Lawrence warned that the independence and the integrity of the judiciary is at risk.

"Now you have substantial interest groups contributing huge amounts of money and financing television commercials that distort the opinions of sitting judges, ... and now the campaigns for judicial seats are looking increasingly like campaigns for other offices," Lawrence said.

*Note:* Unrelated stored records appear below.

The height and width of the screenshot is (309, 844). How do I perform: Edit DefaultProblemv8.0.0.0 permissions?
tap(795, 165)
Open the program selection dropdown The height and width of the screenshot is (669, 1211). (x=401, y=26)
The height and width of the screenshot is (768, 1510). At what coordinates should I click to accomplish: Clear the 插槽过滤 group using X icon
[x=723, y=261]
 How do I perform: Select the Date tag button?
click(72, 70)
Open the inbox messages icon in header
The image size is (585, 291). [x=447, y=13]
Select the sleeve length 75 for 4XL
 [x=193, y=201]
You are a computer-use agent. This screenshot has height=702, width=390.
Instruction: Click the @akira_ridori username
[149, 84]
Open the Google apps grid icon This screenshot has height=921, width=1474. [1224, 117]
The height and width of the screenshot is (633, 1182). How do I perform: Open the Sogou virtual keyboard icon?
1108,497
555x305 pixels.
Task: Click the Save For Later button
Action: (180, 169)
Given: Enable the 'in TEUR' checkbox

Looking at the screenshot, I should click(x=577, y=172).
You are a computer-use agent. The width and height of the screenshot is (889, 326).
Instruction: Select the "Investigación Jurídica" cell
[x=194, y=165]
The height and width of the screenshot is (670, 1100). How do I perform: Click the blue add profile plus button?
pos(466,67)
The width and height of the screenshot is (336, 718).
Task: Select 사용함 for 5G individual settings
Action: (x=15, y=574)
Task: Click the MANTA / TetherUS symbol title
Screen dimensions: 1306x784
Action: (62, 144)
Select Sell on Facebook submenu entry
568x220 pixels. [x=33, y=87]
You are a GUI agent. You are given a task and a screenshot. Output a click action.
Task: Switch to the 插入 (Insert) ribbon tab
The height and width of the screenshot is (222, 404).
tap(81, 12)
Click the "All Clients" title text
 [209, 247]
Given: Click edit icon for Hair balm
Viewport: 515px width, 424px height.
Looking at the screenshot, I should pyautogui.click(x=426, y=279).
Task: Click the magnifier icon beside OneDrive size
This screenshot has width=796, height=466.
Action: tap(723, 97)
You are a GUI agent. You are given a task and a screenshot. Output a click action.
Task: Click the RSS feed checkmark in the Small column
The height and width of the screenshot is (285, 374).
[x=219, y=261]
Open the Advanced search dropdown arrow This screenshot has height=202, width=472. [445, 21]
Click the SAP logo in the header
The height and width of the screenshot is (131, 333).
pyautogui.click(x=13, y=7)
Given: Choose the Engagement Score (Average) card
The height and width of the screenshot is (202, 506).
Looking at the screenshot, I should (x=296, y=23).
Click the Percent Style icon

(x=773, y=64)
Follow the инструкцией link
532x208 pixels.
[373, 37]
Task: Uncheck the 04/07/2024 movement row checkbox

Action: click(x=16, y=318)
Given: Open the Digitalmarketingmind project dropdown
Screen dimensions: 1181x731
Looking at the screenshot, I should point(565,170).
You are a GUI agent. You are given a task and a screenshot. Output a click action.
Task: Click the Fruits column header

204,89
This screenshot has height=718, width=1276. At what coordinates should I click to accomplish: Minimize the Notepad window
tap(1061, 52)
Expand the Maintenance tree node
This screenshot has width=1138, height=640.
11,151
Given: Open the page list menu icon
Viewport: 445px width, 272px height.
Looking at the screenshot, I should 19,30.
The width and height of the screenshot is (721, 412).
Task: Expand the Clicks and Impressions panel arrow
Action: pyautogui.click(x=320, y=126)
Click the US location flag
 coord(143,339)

Anti-judicial rhetoric reached a peak in Congress last spring when then-House Majority Leader Tom DeLay (R-Texas), in the wake of Schiavo's death, lashed out at the "arrogant, out-of-control, unaccountable" federal judiciary and suggested that judges who refused to intervene to save Schiavo must "answer for their behavior." Two months earlier, the husband and mother of U.S. District Judge Joan Lefkow were murdered in the judge's Chicago home. While DeLay apologized for his remarks, the criticism of judges, be they federal, state or local, strikes a responsive political chord.

Pay increases protested

The increasing attention paid to judicial races is not exclusively the product of special interest groups. In Pennsylvania, it was voter anger that drove Supreme Court Justice Russell Nigro from office Nov. 8. A firestorm of public protest greeted the news that, in July, state lawmakers had quietly approved large pay raises for themselves, state executive officers and judges. Nigro and Justice Sandra Schultz Newman were the only statewide officials on the November ballot.

Theirs were retention elections, requiring voters to vote either "yes" or "no" for new 10-year terms. Ordinarily, justices win by wide margins. Newman won but gathered only 54 percent. Nigro, with 49 percent voting yes, fell short of a winning majority.

"Clearly, these were the two people in the bull's-eye," said Barry Kauffman, executive director of Common Cause/Pennsylvania.

Further evidence of the political vulnerability of judges can be seen in South Dakota, where judges could see their immunity from lawsuits over their judicial actions stripped away if voters there approve a measure, known as the Judicial Accountability Initiative Law, expected on next November's state ballot. Backers of the petition drive turned in nearly 47,000 signatures last month, about 13,000 more than necessary. The measure would create a special grand jury that would handle complaints of citizens who felt judges violated the law or otherwise abused their judicial discretion.

Generalized antipathy

Donald Dahlin, a political science professor at the University of South Dakota, said there is no particular court or case in the state that prompted the petition drive.

"When you ask people what in particular angers them, they can't say. I think this is part of the general public dissatisfaction with judges across the country and the feeling that they have too much power," Dahlin said.

Allegations of judicial abuse are at the heart of an evolving campaign against Wisconsin Supreme Court Justice N. Patrick Crooks, who is running for another 10-year term on the court in April. Crooks angered business interests with votes he cast on tort reform and product liability cases.

Washington, D.C.-based FreedomWorks, led by former U.S. House Majority Leader Dick Armey (R-Texas), said it is prepared to spend $2 million to defeat Crooks.

"We want to use his election as a platform against the egregious rulings of the court," said Cameron Sholty, who runs the Wisconsin chapter of FreedomWorks. No candidate has yet filed to challenge Crooks. The filing deadline is the end of December.

William Bablitch, a former Wisconsin Supreme Court justice and a spokesman for Crooks, complained that court races have become single-issue contests that ignore the overall record of justices.